Overall, oral treatment with the test material admixed in the diet over a period of 2 years was well tolerated without occurrence of overt toxicity. There was no adverse effect of treatment on the mortality rate and the animal's behaviour was normal. A significant decrease in body weight gain occurred in high dose group animals of both sexes indicating that the maximum tolerated dose had been met or exceeded at 10000 ppm. Treatment-related toxicity was mainly noted at this dose group and effects most often related to the decreased weight gain. These included marginal effects on hematology parameters and several increased organ weight to body weight ratios without laboratory or pathology correlates. Histopathologic evaluation showed a non-dose responsive increase in the incidence of kidney tubular atrophy in females dosed at 2000 and 10000 ppm. This common finding, greater than 25 % in controls, was seen at greater than 60% at the two top doses, but with a severity grade of only minimal to slight. There were no data from other measured parameters to support the kidney as the target organ. In males, there was an increase in the incidence of Leydig cell hyperplasia at the high dose only. The grades were mostly minimal to slight with no differences in severity among the groups. This group of animals may have been particularly susceptible to this lesion, as the control group (and the other treated groups) had an unusually high incidence (22 %). In the historical control database of 11 studies, only one study had a control incidence higher (24 %) than this study. Another control group had an incidence of 16 %, but all other control incidences were less than 10 %. At the same dose level, the mean testes to body weight ratios were increased. There were no treatment-related increases in neoplastic lesions in this study.
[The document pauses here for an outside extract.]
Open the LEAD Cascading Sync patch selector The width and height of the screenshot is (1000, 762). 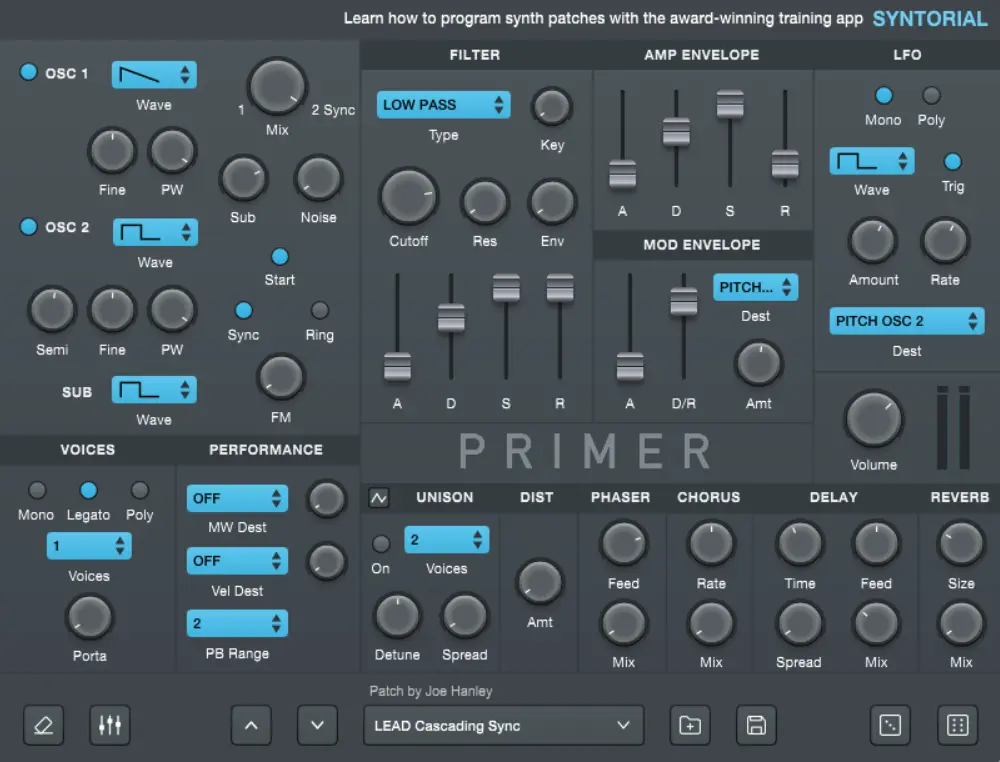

Under the conditions of the study, decreased body weight gain indicated that the maximum tolerated dose level was met or exceeded at 10000 ppm. Consumption of 10000 ppm test material in the diet resulted in a number of high-dose effects including increased incidences of kidney tubular atrophy in females and Leydig cell hyperplasia in males. A non-dose responsive increase in tubular atrophy was also noted in 2000 ppm females. Based on this kidney effect, the overall no observable effect level was 500 ppm, and corresponded to 23.7 mg/kg body weight/day. The no observable effect level for males was at 2000 ppm and corresponded to 82.6 mg/kg body weight. There was no evidence during the study for a carcinogenic effect in rats.

Justification for selection of carcinogenicity via oral route endpoint:
Findings from two studies, an 18 month carcinogenicity study in mice and a 24 month carcinogenicity and chronic toxicity study in rats, were considered in a weight of evidence approach.